Endothelial progenitor cells (EPCs) or angioblasts were originally thought to be present only during embryonic development. However, evidence accumuled over several years suggests that they can persist in adult life. This has generated interest in the use of angioblasts for neovascularization of ischemic or injured tissue and for the clinical assessment of risk factors for various diseases.
According to Dr Ralf Kolvenbach, Chief of the Department of General and Vascular Surgery at the Augusta Hospital Dusseldorf, Germany, bone marrow is a rich reservoir of tissue-specific stem and progenitor cells. Experimental and clinical studies have shown that angioblasts are mobilised from bone marrow, migrate to ischemic tissue, and contribute to the neovacularisation process in response to tissue ischemia.
In spite of the magnitude of papers published so far which document not only the feasibility but also the intermediate-term safety of stem cell therapy, primarily cardiologists are among those who have treated most patients with remarkable results. In 2002, investigators from Japan performed a prospective randomised controlled trial (entitled the ‘Therapeutic Angiogenesis by Cell Transplantation [TACT]’ study), in patients with peripheral arterial disease. They reported a significant increase in transcutaneous oxygen pressure, rest pain, and pain-free walking time after intramuscular injection of bone marrow-derived mononuclear cells.
In another recently published study, the efficacy and safety of autologous bone marrow-mononuclear cells (ABMMNC) implantation in patients with critical limb ischemia due to thromboangiitis obliterans (Buerger’s disease) was evaluated.
Preliminary clinical results
Thusfar, Kolvenbach and his colleagues have treated 15 patients with endstage critical ischemia with stem cells. In all cases after G-CSF mobilisation purified cells with CD 34 or CD 133 stem cells markers were injected directly into the ischemic limb. All cases presented a worst case scenario with a mean of three peripheral interventions or bypass procedures which had been performed prior to stem cell transplantation. Limb salvage rate was 70%, in two patients with progressive gangrene treatment was initiated too late.
“We also examined the growth of angioblast-colonies over a period of 14 days,” said Kolvenbach. “Colonies were picked up and analyzed by flow cytometrie. While CD34 and CD133 as stem cell markers disappeared until day four, expression of VEGFR-2 and CD144 increased until day eight of culture.”
At present it is unknown which cell type is the best to induce neovascularisation as treatment of peripheral artery disease. Therefore Kolvenbach used G-CSF mobilised peripheral blood stem cells. He explained that this is a very common, safe and simple method in the therapy of malignant hematopoietic diseases or solid tumors with several thousand patients treated worldwide so far. It allows the researchers to collect large numbers of cells. Stem cell injection can be performed as an outpatient or day surgery procedure.
Open questions and future perspectives
Several trials involving patients who present a worst case scenario have shown the efficacy and safety of stem cell therapy in critical limb ischemia. With few exceptions this novel treatment is offered by cardiologists and medical specialists to vascular patients. Some of them offering cellular therapy as an alternative to invasive treatment such as bypass surgery or angioplasty with enormous marketing implications.

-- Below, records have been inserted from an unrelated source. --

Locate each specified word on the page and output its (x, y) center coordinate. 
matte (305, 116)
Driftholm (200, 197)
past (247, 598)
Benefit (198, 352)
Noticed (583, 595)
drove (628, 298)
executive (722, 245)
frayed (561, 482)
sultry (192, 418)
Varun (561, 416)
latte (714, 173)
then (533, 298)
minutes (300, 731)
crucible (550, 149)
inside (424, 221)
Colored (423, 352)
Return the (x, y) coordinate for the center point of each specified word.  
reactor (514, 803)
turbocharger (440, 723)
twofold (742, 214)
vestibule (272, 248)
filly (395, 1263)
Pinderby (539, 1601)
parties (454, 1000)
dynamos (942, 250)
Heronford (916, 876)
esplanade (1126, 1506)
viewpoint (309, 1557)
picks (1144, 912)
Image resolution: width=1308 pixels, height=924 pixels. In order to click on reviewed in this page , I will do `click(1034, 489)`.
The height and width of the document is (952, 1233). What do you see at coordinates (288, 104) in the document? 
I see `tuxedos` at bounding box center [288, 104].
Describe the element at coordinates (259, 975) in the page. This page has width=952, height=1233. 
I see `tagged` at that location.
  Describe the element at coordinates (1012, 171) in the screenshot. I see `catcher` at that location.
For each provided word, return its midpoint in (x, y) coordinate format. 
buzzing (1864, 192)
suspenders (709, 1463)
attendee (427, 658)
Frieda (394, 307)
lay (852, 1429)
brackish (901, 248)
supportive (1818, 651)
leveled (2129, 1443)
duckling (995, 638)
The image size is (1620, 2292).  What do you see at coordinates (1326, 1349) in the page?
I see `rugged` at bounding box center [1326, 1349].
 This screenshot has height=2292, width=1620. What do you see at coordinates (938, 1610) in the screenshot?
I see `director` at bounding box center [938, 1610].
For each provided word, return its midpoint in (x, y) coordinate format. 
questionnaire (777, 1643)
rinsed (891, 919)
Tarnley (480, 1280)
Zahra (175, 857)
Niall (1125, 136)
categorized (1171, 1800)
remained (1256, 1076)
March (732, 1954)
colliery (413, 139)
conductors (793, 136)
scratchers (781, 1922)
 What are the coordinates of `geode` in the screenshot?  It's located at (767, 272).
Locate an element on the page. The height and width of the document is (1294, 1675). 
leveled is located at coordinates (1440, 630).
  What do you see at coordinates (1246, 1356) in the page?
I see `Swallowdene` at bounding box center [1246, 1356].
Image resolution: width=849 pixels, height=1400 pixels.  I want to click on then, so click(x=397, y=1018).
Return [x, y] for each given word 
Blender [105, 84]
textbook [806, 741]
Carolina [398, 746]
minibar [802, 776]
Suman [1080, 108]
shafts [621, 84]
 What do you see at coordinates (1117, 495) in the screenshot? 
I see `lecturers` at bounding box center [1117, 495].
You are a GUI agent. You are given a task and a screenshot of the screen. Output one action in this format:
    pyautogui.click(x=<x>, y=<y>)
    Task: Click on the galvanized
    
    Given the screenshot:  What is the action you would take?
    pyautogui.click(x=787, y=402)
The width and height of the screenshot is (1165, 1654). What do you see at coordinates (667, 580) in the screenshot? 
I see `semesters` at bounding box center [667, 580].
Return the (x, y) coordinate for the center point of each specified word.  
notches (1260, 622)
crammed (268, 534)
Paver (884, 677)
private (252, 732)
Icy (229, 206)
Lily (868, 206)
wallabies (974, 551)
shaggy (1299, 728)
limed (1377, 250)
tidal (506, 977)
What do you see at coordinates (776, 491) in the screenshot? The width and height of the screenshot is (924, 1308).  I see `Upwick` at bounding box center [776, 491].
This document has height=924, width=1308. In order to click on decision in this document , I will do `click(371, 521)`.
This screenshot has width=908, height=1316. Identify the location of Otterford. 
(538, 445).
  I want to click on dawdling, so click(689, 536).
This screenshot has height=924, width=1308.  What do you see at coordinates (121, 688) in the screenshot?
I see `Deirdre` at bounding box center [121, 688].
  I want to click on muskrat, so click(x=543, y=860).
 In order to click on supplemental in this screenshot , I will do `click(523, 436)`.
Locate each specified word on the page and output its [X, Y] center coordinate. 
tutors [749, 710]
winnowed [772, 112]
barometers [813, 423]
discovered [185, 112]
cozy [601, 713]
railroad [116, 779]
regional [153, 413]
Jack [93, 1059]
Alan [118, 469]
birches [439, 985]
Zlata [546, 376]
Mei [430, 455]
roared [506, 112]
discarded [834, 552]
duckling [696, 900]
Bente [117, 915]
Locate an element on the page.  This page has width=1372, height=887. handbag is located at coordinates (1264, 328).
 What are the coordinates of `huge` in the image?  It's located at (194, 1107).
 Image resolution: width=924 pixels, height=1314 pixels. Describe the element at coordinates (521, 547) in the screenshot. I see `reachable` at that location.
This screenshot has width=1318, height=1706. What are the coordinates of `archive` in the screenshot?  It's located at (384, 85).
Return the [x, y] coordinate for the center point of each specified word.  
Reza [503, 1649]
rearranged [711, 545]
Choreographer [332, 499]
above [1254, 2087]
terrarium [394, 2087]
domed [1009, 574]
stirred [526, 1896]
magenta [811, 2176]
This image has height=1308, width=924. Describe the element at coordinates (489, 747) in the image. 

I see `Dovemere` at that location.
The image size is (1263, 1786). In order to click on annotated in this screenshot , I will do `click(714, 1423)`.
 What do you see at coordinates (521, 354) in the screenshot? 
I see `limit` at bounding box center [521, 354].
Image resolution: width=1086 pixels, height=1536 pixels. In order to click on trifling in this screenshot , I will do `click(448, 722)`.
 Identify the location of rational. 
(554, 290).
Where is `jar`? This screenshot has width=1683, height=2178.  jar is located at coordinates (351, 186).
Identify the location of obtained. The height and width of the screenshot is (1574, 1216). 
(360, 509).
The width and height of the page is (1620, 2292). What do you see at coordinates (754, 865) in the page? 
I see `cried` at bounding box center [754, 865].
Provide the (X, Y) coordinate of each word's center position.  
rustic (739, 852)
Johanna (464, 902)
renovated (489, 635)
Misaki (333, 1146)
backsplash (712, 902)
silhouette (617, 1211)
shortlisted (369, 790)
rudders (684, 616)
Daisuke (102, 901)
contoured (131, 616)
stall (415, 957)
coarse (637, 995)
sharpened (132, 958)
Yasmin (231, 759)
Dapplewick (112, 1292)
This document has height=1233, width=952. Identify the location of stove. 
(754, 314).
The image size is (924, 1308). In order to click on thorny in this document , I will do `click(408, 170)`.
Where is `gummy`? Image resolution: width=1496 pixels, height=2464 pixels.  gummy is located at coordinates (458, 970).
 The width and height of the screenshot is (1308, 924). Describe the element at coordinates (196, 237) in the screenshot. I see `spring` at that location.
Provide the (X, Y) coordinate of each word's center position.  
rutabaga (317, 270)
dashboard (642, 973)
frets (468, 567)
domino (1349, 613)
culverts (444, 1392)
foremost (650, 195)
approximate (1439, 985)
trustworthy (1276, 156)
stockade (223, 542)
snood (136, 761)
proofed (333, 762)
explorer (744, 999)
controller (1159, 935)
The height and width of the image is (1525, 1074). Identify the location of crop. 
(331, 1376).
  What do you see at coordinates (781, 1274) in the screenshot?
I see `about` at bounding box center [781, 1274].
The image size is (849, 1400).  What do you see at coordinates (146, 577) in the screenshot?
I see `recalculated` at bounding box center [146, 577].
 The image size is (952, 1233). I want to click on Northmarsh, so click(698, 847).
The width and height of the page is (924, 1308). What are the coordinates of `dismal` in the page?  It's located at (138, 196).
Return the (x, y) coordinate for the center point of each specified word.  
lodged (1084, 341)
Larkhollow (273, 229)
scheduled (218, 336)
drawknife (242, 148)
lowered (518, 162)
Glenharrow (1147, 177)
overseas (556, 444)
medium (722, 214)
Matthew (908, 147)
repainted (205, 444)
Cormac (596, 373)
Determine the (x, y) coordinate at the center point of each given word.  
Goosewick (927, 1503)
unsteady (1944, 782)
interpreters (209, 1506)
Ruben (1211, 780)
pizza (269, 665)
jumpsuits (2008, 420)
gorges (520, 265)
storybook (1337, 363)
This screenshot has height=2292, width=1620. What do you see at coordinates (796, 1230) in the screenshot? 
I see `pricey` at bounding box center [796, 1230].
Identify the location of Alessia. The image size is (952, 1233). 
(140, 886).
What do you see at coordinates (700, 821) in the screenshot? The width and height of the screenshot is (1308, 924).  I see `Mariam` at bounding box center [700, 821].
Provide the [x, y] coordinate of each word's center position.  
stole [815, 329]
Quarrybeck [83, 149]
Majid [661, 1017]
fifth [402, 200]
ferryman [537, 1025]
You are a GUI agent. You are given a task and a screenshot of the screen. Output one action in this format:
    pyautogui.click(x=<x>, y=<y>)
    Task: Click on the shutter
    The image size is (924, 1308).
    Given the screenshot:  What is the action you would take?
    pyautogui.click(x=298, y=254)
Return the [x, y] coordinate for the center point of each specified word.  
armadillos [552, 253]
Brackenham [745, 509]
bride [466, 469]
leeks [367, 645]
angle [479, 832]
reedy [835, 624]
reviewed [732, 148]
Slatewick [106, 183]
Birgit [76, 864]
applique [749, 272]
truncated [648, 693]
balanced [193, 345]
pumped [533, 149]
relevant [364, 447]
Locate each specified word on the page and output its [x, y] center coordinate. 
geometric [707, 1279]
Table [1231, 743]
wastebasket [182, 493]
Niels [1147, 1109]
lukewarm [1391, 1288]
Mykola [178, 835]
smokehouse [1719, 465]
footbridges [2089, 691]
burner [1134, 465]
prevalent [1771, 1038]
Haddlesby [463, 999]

According to Kolvenbach, there are still some open questions, such as which patient subset is best suited for cell based therapy? Kolvenbach explains that it is not known yet conclusively the exact mode of action of transplanted stem cells or angioblasts.
“From our own studies we infer that secretion of paracrine cytokines, such as VEGF and basic fibroblast growth factor (bFGF), is more essential than cell incorporation,” said Kolvenbach. “In a recent editorial in the NEJM [New England Journal of Medicine] Rosenzweig stated that ‘the understanding of any other mechanism of action of any therapeutic in the cardiovascular system is always provisional’. We are still trying to understand how aspirin and beta-blockers work,” said Kolvenbach. “Therefore we should not expect too much too soon.”
Despite these hurdles, the outlook for angioblast-based therapies for tissue ischemia and blood vessel repair appears promising, and the following points have been confirmed:
• Stem cell therapy is safe and can be offered to most patients with no or little side effects.
• So far its use was restricted to patients with critical ischemia, in the future treatment of claudicants will be another option.
• This kind of molecular treatment will be the most less invasive way of therapy we will be able to offer to our patients.